(Источник):
Потом Никифор уехал домой, и меня навещала, а потом встречала из больницы одна только Вера. Теперь я уже мог ехать домой, но мне представлялось неблагодарным оставлять Веру одну после проявленного ею внимания к моим больничным делам. Все эти дни мы с Верой вспоминали о всяких пустяках из своей недавней студенческой жизни. Мы как-то привыкли быть вместе, это нам обоим нравилось, но мы не могли допустить, чтобы наше прощание с юностью и друг другом обернулось пошлым флиртом. А на серьезный шаг я не мог пойти, оказавшись главой бездомной семьи, осиротевшей после ареста отца.
Только при отъезде, прощаясь со мной, Вера впервые, не стесняясь матери, поцеловала меня, протянула на память свою фотокарточку и сказала:
– В августе мы с Таней будем в туристическом лагере в Мариуполе. Если захочешь, можешь нас найти. От Тани я получила письмо. Тебе привет. Между прочим, она мне еще тогда сказала, что ты до утра целовался с ней в институтском саду после выпускного вечера. А со мной – ни разу за все это время.
Мы обменялись адресами, и я после отхода поезда долго рассматривал фотокарточку Веры и перечитывал надпись на ней: «Грише на память о последних студенческих днях, проведенных вместе. Вера». И откуда я мог знать, что эту карточку в отместку за «дни, проведенные вместе» изорвет в мелкие клочки еще не известная мне моя будущая жена.
На следующий день я тоже уехал поездом из Луганска. По дороге в Мариуполь сделал остановку в областном центре, чтобы еще раз попытаться что-нибудь разузнать об отце. Ответ в областном НКВД был прежним: «Справок не даем».

(Задание a): Перепишите записи от строки с «Click the carousel progress bar» до строки с «coord(831,164)» включительно, заменив «Task:» на «Instruction:» и ничего больше не меняя.
Отрывок и записи представляют собой отдельные, не связанные между собой материалы.

(Записи набора данных):
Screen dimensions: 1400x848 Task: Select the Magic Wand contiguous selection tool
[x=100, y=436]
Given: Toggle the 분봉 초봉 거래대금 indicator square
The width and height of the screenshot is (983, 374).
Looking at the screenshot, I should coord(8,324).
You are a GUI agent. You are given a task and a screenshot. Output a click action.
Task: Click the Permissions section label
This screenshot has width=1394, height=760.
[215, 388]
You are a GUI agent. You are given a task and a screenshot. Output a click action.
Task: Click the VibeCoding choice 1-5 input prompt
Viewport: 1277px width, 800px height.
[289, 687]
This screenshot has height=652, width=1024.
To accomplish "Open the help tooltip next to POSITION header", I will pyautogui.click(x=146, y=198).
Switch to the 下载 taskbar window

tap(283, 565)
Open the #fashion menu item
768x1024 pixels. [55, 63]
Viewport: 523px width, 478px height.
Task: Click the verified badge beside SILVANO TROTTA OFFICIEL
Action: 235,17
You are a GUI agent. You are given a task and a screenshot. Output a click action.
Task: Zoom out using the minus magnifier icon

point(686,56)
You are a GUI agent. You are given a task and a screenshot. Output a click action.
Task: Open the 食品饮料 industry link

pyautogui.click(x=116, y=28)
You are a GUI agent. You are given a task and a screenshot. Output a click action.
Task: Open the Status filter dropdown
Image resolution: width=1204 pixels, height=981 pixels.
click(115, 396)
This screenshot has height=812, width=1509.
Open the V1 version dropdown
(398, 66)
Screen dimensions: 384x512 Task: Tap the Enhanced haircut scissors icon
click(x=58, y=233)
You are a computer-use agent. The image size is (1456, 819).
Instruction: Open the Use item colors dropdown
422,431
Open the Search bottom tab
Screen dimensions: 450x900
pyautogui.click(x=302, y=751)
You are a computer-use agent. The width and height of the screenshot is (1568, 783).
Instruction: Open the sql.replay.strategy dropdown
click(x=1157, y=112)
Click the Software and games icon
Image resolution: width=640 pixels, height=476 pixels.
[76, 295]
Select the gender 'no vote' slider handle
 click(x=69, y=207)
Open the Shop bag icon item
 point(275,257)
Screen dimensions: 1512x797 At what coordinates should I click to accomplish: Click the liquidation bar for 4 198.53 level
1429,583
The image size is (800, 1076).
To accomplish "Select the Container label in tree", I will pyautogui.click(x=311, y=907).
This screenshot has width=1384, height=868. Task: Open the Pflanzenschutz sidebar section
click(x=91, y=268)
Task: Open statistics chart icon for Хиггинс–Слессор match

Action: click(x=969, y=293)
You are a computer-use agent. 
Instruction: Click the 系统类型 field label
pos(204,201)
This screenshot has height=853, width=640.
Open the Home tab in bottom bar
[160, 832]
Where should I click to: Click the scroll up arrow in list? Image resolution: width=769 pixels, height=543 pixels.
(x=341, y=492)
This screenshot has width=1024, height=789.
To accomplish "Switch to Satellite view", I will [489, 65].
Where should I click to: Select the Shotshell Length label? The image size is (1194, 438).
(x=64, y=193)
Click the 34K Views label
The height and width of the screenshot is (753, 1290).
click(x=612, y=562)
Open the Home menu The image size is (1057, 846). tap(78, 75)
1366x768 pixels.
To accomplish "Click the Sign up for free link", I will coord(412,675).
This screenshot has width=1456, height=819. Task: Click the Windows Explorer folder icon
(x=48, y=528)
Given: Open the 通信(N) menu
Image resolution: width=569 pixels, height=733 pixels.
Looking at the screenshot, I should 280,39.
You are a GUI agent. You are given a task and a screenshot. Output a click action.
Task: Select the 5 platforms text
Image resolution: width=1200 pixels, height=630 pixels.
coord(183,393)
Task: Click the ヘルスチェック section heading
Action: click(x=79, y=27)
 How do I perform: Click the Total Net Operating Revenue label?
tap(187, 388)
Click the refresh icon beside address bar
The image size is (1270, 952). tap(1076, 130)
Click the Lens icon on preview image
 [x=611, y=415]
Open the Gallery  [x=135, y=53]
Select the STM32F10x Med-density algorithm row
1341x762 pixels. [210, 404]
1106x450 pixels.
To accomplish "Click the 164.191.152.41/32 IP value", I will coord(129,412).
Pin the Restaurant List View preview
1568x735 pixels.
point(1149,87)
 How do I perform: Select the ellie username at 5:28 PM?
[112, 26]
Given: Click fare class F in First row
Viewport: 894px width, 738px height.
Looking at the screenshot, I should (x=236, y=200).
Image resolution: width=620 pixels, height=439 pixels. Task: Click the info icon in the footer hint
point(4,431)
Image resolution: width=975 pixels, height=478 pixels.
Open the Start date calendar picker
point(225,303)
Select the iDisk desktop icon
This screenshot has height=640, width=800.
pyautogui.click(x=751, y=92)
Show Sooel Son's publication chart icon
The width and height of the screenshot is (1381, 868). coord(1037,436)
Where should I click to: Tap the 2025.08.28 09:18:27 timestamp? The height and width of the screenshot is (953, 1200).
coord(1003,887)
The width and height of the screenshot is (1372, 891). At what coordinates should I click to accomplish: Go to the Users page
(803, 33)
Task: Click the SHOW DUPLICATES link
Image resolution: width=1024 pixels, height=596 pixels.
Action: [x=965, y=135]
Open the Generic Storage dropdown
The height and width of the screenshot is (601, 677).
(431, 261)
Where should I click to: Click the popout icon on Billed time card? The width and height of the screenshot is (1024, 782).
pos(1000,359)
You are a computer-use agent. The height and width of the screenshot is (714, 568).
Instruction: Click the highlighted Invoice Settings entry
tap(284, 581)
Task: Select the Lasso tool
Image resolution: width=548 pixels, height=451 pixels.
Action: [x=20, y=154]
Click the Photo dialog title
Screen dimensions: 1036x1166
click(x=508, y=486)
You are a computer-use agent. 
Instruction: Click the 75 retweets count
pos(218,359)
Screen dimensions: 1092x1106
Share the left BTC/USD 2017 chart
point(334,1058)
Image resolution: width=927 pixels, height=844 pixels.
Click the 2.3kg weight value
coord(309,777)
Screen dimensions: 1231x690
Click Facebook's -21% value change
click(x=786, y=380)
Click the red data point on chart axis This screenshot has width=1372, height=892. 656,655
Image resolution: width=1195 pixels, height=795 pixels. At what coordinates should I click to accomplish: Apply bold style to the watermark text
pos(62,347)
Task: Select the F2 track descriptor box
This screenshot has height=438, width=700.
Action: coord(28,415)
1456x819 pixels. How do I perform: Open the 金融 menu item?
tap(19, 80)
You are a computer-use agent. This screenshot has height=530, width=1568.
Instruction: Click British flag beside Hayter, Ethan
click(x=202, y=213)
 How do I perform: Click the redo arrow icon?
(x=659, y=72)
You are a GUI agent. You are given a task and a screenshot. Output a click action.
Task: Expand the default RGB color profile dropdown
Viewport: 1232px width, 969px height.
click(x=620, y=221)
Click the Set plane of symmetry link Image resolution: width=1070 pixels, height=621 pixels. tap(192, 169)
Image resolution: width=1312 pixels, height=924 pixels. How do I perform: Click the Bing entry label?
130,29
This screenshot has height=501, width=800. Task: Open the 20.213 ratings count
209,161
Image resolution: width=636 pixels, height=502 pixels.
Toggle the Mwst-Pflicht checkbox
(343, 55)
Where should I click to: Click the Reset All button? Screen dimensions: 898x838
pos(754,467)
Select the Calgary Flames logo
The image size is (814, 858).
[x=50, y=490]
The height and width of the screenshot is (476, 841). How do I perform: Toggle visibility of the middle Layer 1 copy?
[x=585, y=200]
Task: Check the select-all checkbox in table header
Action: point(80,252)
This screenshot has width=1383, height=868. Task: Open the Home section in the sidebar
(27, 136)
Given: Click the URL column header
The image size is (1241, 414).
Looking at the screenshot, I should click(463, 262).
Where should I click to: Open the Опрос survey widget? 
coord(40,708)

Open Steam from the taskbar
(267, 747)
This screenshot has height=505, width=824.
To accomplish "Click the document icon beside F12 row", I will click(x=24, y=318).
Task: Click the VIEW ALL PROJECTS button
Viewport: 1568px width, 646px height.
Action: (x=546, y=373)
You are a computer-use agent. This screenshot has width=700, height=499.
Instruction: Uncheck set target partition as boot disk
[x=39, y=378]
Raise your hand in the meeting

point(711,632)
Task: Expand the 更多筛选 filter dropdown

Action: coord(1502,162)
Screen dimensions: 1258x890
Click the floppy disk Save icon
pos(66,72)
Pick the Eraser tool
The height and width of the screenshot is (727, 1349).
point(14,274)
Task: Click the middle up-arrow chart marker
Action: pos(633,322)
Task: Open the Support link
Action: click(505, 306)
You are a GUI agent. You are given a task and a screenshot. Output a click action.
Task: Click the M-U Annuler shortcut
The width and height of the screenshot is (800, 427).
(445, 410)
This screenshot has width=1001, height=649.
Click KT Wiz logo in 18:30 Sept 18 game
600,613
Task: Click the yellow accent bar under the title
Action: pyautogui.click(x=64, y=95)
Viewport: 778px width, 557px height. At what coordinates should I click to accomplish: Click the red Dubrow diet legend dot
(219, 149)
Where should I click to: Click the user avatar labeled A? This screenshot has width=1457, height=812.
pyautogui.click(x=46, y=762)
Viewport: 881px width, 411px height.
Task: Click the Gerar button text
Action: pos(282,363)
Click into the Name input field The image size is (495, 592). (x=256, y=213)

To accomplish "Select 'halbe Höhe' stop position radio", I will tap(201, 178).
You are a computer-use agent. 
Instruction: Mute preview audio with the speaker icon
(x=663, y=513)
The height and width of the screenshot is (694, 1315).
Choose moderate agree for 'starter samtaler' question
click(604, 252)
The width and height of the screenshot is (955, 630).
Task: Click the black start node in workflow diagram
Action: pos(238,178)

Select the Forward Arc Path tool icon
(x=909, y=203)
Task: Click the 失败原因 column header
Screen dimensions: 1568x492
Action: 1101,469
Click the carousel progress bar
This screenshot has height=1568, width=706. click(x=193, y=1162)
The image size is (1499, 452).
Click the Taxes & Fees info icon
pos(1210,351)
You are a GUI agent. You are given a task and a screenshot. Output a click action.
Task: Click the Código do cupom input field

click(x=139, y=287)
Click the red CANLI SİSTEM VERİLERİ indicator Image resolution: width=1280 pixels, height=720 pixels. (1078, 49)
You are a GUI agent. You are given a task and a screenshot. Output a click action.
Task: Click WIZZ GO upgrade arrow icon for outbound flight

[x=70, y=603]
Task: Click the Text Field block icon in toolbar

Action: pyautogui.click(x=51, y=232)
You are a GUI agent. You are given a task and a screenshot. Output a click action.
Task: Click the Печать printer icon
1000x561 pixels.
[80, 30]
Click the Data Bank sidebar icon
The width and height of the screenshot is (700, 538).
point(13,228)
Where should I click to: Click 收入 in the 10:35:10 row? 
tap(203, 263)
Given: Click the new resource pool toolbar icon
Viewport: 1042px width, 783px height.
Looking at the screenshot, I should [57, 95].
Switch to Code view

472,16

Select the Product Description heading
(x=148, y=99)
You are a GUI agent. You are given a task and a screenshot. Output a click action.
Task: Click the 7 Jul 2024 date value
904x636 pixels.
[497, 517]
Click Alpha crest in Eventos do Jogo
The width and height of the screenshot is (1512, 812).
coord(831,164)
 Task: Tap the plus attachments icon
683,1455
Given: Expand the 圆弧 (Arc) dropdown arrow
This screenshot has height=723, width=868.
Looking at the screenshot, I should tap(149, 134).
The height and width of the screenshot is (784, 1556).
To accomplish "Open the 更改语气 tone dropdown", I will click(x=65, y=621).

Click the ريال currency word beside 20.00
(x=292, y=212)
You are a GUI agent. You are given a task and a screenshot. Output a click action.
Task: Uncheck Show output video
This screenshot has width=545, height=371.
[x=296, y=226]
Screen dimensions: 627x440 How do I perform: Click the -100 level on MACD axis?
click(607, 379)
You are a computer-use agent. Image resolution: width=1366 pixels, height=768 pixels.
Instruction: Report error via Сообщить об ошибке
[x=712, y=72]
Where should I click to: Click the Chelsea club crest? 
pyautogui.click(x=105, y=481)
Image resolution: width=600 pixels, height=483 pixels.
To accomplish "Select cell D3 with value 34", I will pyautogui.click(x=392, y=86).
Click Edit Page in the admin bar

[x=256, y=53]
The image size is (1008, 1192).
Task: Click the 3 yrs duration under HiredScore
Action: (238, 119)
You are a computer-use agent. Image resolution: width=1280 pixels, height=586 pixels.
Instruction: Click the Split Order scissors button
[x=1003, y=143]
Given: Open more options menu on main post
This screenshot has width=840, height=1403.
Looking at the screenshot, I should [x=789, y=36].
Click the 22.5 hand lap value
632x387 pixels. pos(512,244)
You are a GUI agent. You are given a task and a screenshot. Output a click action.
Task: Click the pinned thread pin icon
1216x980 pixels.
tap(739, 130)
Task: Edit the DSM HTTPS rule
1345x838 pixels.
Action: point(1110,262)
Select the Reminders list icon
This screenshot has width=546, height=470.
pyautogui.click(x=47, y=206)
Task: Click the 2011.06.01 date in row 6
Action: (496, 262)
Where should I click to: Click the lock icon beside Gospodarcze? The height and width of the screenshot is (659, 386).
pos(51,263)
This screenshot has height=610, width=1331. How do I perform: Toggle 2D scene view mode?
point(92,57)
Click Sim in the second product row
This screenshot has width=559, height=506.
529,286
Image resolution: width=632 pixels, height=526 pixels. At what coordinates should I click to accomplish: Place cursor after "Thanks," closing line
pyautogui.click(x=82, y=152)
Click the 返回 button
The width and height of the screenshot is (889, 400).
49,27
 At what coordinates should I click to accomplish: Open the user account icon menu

(Задание b): Где, согласно отрывку о прощании с Верой, Вера и Таня собирались быть в августе?

(Полный ответ a):
Click the carousel progress bar
This screenshot has height=1568, width=706. click(x=193, y=1162)
The image size is (1499, 452).
Click the Taxes & Fees info icon
pos(1210,351)
You are a GUI agent. You are given a task and a screenshot. Output a click action.
Instruction: Click the Código do cupom input field

click(x=139, y=287)
Click the red CANLI SİSTEM VERİLERİ indicator Image resolution: width=1280 pixels, height=720 pixels. (1078, 49)
You are a GUI agent. You are given a task and a screenshot. Output a click action.
Instruction: Click WIZZ GO upgrade arrow icon for outbound flight

[x=70, y=603]
Instruction: Click the Text Field block icon in toolbar

Action: pyautogui.click(x=51, y=232)
You are a GUI agent. You are given a task and a screenshot. Output a click action.
Instruction: Click the Печать printer icon
1000x561 pixels.
[80, 30]
Click the Data Bank sidebar icon
The width and height of the screenshot is (700, 538).
point(13,228)
Where should I click to: Click 收入 in the 10:35:10 row? 
tap(203, 263)
Given: Click the new resource pool toolbar icon
Viewport: 1042px width, 783px height.
Looking at the screenshot, I should [57, 95].
Switch to Code view

472,16

Select the Product Description heading
(x=148, y=99)
You are a GUI agent. You are given a task and a screenshot. Output a click action.
Instruction: Click the 7 Jul 2024 date value
904x636 pixels.
[497, 517]
Click Alpha crest in Eventos do Jogo
The width and height of the screenshot is (1512, 812).
coord(831,164)

(Полный ответ b): В туристическом лагере в Мариуполе.